A seasoned Data Science Director with over 10 years of
experience. Expert in leading high-performing teams and
delivering cutting-edge Artificial Intelligence (AI) and Machine
Learning (ML) solutions for Customer Analytics, Marketing
Analytics, and Demand Planning. Proven track record of
translating complex business problems into scalable data
science projects and leading them from conception to
completion. Demonstrated ability to mentor and develop a team
of data scientists. Committed to staying at the forefront of data
science trends and driving innovation. Open to relocation.

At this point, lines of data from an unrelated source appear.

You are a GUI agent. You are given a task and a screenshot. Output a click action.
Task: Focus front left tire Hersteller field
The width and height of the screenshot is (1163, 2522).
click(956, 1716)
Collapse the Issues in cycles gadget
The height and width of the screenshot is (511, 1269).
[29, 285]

Integrated Business Planning, Forecasting, Pricing and Optimization
• Operationalized 5,000+ ML-based demand forecasting models, improving omni-channel revenue by $38M and supporting Integrated Business Planning (IBP) with short-term forecasts for inventory trading and long-term forecasts for optimal buys.
• Led development of machine learning–driven Inventory Trading Tool and optimization engine (Python, PuLP) to reallocate tradeable inventory across 900+ wholesale accounts, maximizing utilization and improving trading opportunity by 5%.
• Built New Product Forecasting and Size Curve Optimization models using computer vision and ML, unlocking $14M in incremental sales and $35M in cost savings by reducing out-of-stocks and excess buys.
• Developed topline revenue forecasting and category level forecasting models to support category planning team, to get plan level right and used as causal for improving accuracy of mix.
• Co-developed AI/ML-powered in-season markdown optimization tool that dynamically adjusted pricing based on sell-through performance, contributing to $70M revenue boost by reducing deep clearance and inventory buildup.
• Created algorithms to estimate lost sales due to out-of-stock
• Built predictive ML workflow to forecast vendor delivery delays, improving on-time performance and reducing markdowns resulting in $60M in cost savings.
Integrated Marketing and Customer Analytics
• Led development of marketing performance frameworks for CMOs across multiple brands, building KPIs (CAC, ROAS, CPC, CLV, AOV), Multi-Touch Attribution (MTA), and Media Mix Models (MMM), resulting in $26M in incremental revenue.
• Built churn prediction models to identify customers likely to churn within 3 months, enabling retention strategies that drove a 3% revenue lift.
• Directed digital marketing variable spend program using causal inference and forecasting, revealing $2.5 return for every $1 of additional spend.
• Developed customer segmentation (lookalike) and propensity models, integrated into CDP (BlueConic) to power targeted campaigns and personalization, achieving 7% lift in ROI.
• Built customer cohorts across marketing channels to inform digital strategy and improve cross-channel targeting.
• Developed event-based and seasonal models to drive audience selection for catalog marketing, improving targeting precision and campaign efficiency.
• Created Revenue Sensitivity Modeling framework to assess impact of catalog marketing budgets on demand, supporting strategic investment decisions.
• Built uplift models (Double Robust Learner) to measure true incrementality of catalog marketing efforts.
• Extensive experience with Funnel, Datorama, BlueConic, Experian, CRM, Loyalty Data, Adobe, Bluecore, Zeta, and GA4 for campaign optimization and measurement.
Generative AI and ML Engineering
• Led migration of legacy analytics systems from SAS to AWS, modernizing data infrastructure and enabling scalable, cloud-native solutions.
• Developed and deployed a front-end application on AWS EC2, leveraging Stability AI’s SDXL model to generate product images from 2D sketches—accelerating product lead times and reducing design costs.
• Built a Retrieval-Augmented Generation (RAG) system to automate product description generation for an e-commerce platform, using product attributes and consumer personas to create a vector store—resulting in more accurate, engaging content and improved content generation efficiency.
• Applied RAG architecture for customer intent classification, retrieving relevant historical queries and support documents to enhance classification accuracy and improve customer experience through context-aware AI responses.